┌────────

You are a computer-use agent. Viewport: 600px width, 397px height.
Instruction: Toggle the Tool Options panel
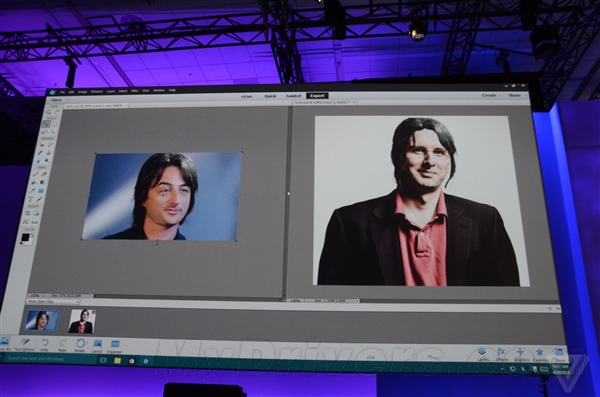click(x=24, y=344)
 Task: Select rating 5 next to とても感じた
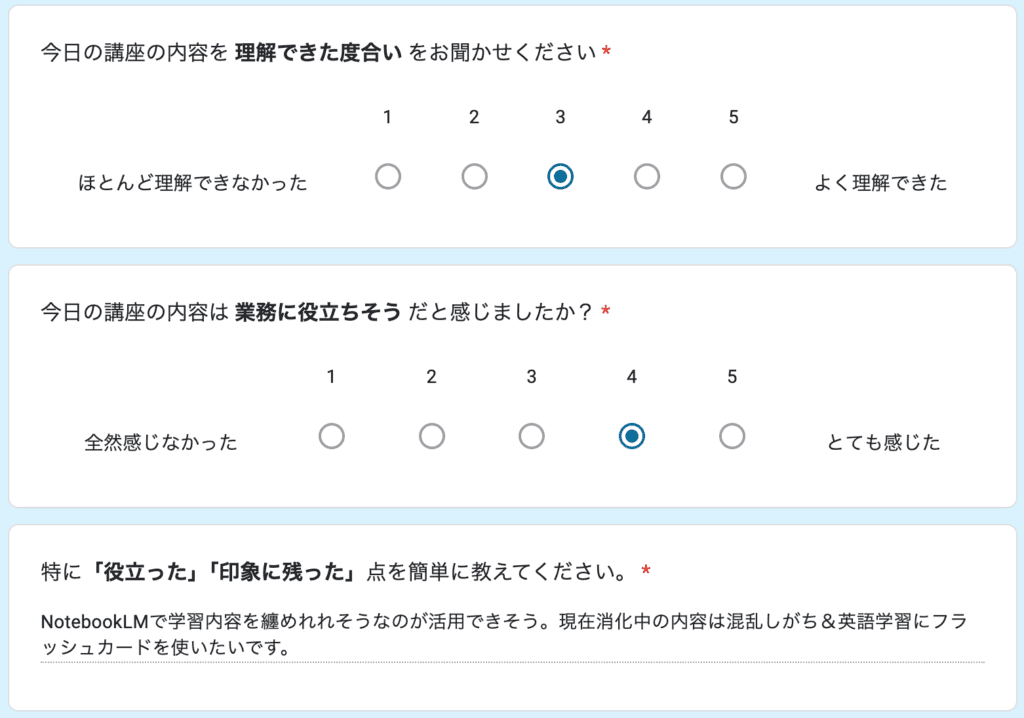(x=732, y=436)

└────────

**To do**.
Transcribe all of the records exactly, without reproducing their pictures.

**Solution**.
You are a computer-use agent. Viewport: 600px width, 397px height.
Instruction: Toggle the Tool Options panel
click(x=24, y=344)
 Task: Select rating 5 next to とても感じた
(x=732, y=436)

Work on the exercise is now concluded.